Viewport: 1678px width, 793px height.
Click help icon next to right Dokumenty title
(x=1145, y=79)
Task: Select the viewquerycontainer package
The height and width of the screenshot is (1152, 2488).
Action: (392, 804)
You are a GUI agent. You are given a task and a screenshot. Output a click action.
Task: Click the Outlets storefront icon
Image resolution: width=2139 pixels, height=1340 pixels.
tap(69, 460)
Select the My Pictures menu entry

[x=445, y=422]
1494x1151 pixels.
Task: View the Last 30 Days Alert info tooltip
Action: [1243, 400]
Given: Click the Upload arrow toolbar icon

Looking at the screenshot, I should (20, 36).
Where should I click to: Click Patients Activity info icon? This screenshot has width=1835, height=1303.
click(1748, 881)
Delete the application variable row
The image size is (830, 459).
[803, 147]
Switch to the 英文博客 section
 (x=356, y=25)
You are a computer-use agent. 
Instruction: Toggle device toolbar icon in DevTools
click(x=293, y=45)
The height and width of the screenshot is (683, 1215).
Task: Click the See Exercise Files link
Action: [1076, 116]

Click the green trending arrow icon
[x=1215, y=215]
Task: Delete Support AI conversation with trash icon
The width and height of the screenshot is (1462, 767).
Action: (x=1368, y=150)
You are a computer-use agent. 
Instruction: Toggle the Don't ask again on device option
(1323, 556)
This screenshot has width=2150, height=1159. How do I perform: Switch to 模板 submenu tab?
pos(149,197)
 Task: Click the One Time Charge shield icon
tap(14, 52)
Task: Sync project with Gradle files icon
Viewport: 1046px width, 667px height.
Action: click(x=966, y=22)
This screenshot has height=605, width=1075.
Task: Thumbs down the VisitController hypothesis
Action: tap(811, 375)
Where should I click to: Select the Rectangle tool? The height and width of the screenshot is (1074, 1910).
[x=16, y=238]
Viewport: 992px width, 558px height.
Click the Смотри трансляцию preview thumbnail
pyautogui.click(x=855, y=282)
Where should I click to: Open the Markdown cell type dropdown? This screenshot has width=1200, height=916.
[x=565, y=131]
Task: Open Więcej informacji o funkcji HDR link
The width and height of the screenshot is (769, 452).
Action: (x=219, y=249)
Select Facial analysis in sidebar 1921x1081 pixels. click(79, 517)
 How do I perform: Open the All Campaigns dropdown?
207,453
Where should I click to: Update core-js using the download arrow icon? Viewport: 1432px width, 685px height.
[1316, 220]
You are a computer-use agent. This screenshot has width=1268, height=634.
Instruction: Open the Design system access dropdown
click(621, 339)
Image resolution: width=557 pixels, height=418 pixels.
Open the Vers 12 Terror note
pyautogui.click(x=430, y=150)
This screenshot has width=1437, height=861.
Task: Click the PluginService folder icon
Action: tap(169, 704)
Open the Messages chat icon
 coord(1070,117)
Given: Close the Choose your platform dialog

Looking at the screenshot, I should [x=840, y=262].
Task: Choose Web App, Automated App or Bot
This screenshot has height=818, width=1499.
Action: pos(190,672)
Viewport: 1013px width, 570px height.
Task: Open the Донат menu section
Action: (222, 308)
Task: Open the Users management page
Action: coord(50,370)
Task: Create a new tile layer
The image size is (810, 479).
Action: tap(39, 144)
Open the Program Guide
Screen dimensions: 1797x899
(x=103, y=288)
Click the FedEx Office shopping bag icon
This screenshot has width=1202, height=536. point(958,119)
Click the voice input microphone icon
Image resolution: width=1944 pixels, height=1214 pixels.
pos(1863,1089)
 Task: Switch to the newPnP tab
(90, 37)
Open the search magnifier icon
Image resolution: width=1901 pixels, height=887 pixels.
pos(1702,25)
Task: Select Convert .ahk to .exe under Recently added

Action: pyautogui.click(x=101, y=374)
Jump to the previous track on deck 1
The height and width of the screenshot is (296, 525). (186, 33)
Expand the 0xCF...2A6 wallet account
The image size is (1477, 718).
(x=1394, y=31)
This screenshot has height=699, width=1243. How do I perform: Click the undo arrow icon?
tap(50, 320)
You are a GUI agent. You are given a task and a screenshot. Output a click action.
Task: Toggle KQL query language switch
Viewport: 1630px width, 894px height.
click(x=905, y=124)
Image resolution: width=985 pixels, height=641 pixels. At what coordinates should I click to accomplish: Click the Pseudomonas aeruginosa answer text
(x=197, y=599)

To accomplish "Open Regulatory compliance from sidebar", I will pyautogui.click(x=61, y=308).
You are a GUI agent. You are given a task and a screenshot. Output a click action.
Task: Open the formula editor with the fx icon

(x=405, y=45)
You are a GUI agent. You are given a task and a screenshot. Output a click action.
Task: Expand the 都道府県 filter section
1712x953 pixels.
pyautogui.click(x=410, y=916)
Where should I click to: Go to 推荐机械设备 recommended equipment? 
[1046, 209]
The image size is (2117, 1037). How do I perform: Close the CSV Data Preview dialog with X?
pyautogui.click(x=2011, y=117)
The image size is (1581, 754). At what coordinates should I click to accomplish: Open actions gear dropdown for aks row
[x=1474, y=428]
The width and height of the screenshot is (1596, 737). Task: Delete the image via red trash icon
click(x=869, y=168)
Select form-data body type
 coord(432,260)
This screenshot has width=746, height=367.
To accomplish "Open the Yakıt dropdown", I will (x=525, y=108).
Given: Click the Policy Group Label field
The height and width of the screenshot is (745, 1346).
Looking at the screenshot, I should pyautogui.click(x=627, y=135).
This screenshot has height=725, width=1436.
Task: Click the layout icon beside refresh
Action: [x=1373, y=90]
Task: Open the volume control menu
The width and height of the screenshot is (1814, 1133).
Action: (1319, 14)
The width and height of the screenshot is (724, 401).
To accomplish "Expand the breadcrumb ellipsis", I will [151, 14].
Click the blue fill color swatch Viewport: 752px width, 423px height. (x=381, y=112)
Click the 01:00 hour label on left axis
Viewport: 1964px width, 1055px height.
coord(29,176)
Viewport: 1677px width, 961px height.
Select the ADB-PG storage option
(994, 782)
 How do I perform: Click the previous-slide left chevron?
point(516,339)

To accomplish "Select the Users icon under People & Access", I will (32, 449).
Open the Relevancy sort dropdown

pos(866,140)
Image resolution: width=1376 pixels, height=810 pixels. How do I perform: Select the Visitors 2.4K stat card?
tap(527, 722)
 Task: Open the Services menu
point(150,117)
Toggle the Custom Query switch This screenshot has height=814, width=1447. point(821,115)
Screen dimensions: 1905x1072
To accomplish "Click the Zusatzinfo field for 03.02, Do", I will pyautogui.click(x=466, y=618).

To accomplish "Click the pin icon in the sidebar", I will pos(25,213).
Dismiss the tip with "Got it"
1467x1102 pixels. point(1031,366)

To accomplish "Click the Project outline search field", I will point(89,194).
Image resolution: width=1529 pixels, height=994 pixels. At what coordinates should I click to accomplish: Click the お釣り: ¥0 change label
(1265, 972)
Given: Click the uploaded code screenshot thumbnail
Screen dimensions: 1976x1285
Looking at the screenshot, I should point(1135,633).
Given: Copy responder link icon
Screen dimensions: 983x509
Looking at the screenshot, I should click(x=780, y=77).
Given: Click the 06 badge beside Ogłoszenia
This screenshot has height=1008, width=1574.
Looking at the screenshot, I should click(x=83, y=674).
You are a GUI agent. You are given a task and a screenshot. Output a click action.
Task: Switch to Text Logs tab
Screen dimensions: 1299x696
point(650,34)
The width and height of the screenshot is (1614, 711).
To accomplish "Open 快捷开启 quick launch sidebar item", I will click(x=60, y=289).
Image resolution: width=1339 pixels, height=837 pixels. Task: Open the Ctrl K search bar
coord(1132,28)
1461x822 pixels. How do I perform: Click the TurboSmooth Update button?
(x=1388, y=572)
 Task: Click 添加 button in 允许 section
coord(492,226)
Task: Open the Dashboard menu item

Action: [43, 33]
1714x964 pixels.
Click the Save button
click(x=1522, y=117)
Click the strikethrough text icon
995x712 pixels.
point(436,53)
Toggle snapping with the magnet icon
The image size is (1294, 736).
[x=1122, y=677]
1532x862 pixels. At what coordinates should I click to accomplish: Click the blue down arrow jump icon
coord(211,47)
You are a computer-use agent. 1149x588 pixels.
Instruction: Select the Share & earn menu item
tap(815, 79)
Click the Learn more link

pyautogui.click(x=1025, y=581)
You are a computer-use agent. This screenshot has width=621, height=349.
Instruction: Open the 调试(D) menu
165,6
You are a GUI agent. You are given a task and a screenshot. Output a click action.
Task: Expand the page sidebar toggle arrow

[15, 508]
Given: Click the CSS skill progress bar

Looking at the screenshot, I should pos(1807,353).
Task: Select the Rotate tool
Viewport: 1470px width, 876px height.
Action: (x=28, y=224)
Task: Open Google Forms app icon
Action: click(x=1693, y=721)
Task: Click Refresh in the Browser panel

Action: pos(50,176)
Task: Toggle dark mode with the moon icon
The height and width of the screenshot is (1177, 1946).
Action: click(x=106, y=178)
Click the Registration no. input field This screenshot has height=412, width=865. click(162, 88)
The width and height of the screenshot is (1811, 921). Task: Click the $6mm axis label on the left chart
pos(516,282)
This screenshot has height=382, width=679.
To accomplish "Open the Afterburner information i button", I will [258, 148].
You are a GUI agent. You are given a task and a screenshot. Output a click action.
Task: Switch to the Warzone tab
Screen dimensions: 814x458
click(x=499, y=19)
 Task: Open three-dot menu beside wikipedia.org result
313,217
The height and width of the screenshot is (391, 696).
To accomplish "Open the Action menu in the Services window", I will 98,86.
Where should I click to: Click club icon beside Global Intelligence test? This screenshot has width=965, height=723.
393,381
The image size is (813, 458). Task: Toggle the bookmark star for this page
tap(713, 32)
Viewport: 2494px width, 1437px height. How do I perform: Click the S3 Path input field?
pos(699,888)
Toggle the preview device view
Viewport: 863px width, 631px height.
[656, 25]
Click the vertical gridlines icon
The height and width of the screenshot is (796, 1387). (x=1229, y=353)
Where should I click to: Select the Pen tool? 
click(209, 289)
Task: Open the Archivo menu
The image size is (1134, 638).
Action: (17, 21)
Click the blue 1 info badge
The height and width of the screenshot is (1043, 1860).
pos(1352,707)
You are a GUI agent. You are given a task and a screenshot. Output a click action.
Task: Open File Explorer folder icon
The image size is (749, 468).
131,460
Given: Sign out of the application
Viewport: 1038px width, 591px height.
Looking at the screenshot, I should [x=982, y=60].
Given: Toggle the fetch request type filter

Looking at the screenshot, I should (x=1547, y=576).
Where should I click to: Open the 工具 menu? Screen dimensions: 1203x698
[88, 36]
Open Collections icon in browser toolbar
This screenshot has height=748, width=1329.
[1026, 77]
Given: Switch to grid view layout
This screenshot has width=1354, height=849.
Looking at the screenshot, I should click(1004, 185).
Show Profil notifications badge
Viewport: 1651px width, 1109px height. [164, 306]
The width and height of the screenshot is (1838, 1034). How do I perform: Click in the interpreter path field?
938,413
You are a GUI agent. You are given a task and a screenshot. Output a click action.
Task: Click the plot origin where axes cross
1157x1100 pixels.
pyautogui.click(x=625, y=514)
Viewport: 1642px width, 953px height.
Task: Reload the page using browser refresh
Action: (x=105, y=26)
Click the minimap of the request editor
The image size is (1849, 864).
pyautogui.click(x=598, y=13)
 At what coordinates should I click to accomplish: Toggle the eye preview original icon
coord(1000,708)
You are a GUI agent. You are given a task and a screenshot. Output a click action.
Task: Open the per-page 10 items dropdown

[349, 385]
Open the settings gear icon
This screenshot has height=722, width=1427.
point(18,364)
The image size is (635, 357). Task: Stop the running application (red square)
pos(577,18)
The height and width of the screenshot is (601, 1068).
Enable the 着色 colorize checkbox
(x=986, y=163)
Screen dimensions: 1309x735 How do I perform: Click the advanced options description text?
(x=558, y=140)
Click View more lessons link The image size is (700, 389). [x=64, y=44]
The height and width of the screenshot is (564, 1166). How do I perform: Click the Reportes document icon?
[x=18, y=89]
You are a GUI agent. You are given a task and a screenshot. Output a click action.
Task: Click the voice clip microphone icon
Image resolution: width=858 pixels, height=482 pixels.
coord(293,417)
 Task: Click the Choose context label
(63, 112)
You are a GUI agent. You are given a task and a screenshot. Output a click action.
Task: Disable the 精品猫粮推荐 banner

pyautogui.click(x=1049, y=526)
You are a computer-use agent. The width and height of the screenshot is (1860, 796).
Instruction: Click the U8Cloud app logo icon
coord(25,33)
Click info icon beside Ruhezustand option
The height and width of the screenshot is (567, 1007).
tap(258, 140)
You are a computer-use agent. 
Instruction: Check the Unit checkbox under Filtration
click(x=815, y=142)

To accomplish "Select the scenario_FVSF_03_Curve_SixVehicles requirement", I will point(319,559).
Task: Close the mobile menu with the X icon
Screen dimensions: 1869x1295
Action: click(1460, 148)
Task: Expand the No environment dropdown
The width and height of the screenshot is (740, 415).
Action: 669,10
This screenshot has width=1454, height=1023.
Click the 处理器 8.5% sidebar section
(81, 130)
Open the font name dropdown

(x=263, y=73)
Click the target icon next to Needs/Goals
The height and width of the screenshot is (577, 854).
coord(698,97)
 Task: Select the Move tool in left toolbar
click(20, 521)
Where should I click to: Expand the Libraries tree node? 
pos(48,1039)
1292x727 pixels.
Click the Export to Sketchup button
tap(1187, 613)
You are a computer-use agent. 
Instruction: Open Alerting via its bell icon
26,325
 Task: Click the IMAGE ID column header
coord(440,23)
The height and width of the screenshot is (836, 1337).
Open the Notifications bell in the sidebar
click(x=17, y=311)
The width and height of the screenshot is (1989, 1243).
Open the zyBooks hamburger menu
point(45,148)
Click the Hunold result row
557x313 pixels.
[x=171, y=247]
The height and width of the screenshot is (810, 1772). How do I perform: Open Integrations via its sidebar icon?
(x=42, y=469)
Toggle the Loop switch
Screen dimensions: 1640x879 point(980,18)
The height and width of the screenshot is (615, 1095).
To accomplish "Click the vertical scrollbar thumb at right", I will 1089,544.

════════════════

◆ **What needs to be done**:
From the material above, set down exactly the lines starting at the one with "Open the font name dropdown" and ending at the one with "The width and height of the screenshot is (1989, 1243).", end lines included.

◆ **Output**:
Open the font name dropdown

(x=263, y=73)
Click the target icon next to Needs/Goals
The height and width of the screenshot is (577, 854).
coord(698,97)
 Task: Select the Move tool in left toolbar
click(20, 521)
Where should I click to: Expand the Libraries tree node? 
pos(48,1039)
1292x727 pixels.
Click the Export to Sketchup button
tap(1187, 613)
You are a computer-use agent. 
Instruction: Open Alerting via its bell icon
26,325
 Task: Click the IMAGE ID column header
coord(440,23)
The height and width of the screenshot is (836, 1337).
Open the Notifications bell in the sidebar
click(x=17, y=311)
The width and height of the screenshot is (1989, 1243).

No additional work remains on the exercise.